◆ TASK DETAILS ◆
Below are the records; copy every line in them that holds the string "This".

Recorded data:

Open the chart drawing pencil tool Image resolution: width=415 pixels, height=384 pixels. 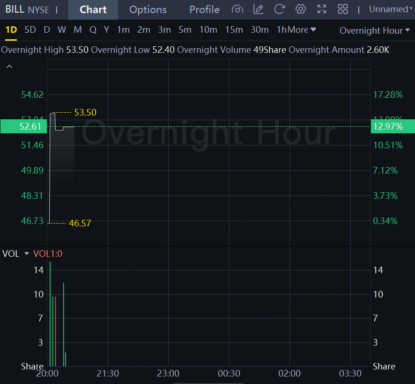pos(258,9)
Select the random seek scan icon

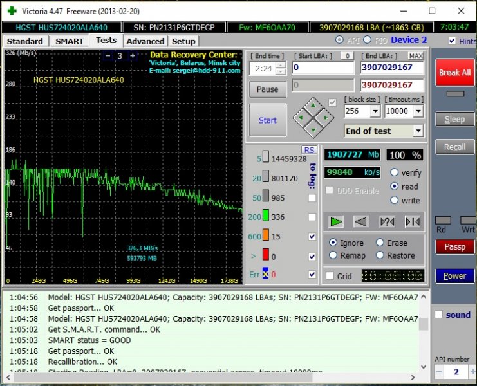[x=387, y=222]
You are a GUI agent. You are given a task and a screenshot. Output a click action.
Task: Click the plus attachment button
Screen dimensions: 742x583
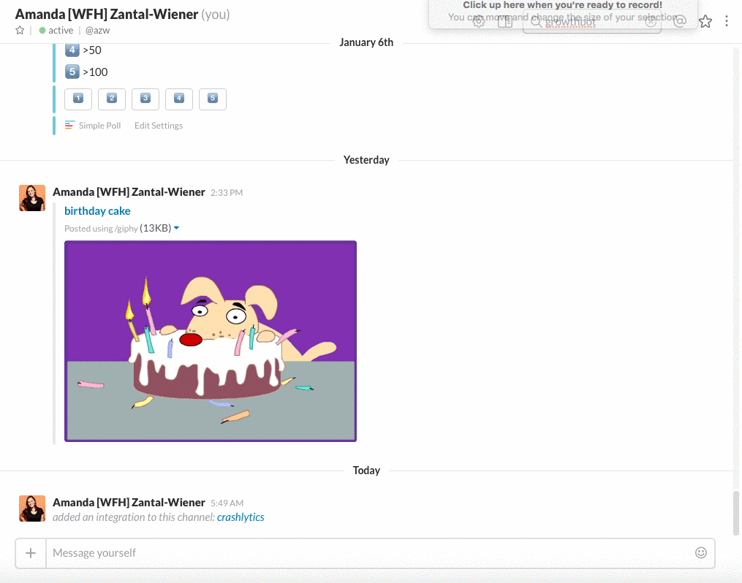31,553
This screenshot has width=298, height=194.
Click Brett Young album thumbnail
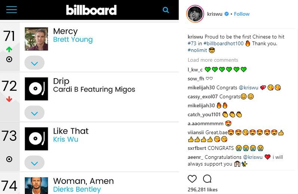[36, 39]
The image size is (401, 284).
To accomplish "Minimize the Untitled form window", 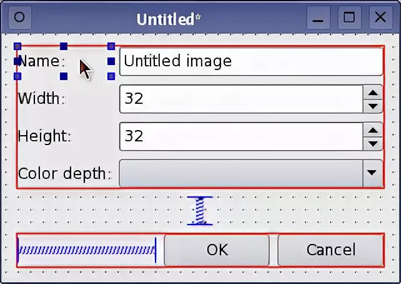I will tap(319, 18).
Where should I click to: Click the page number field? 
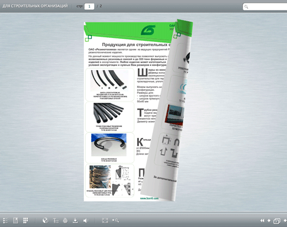click(x=89, y=6)
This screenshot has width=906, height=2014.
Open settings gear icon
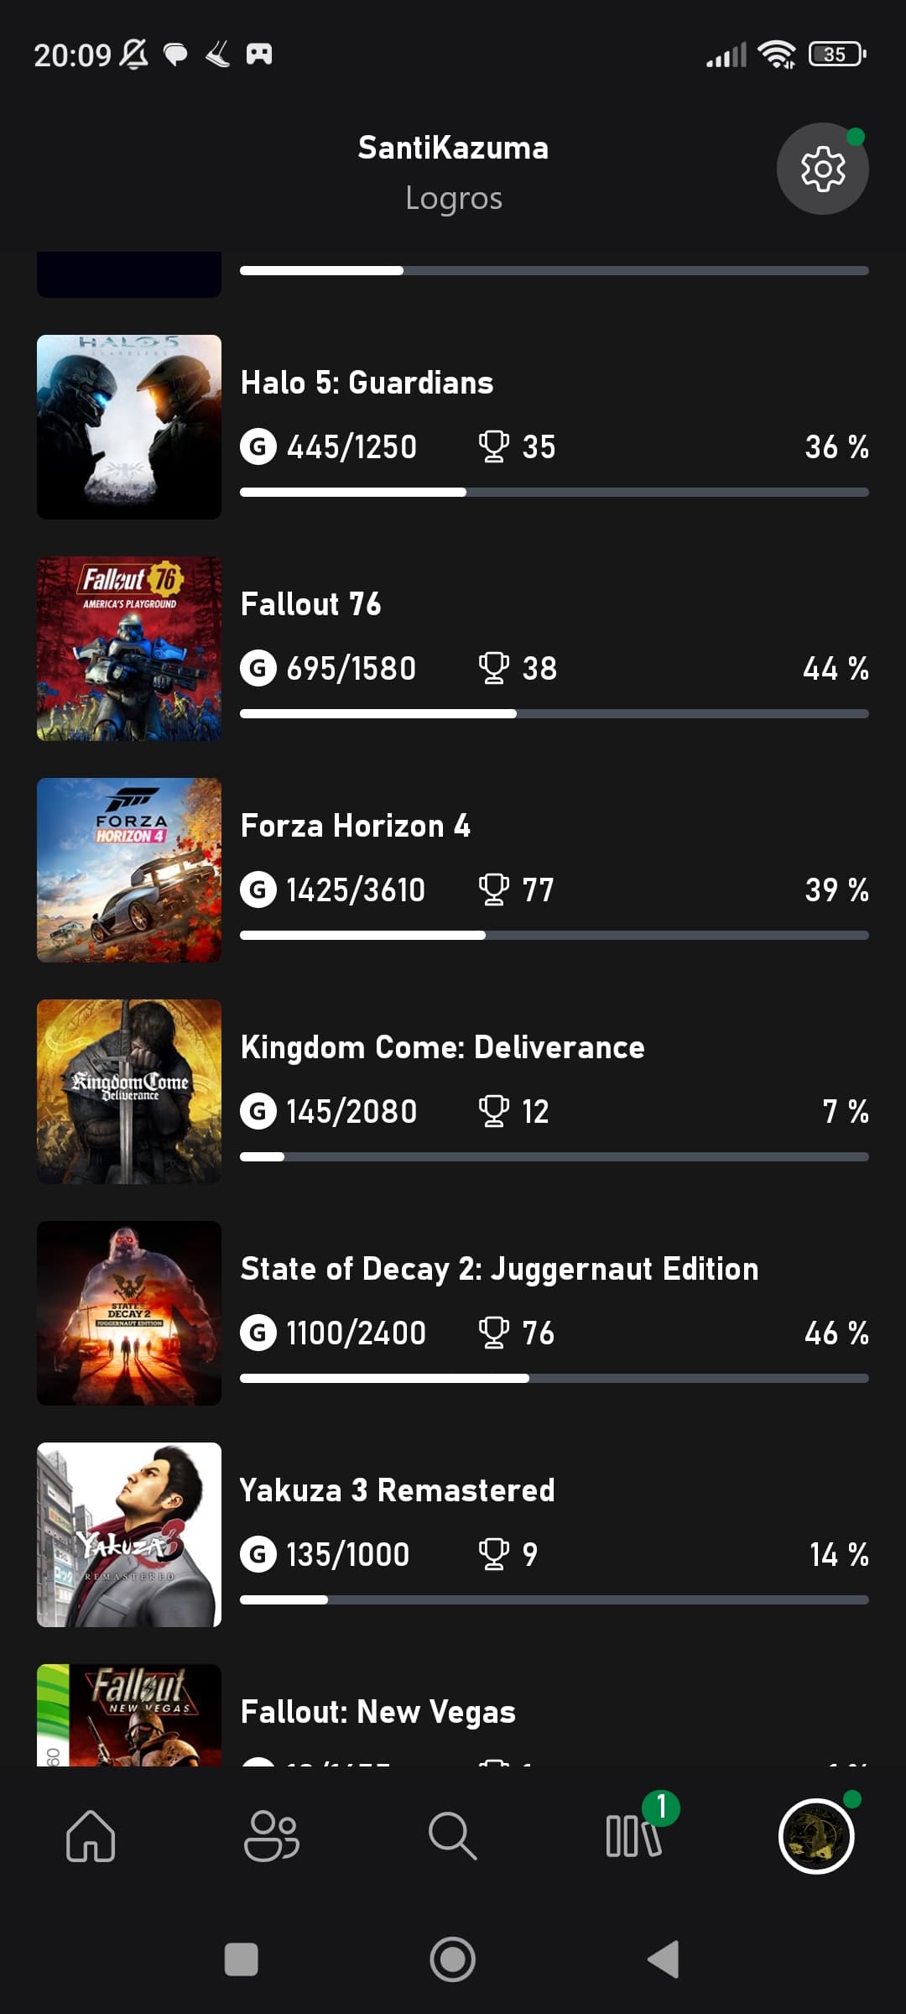[x=822, y=169]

◆ EXERCISE SOLUTION ◆
This screenshot has width=298, height=194.
This screenshot has width=906, height=2014.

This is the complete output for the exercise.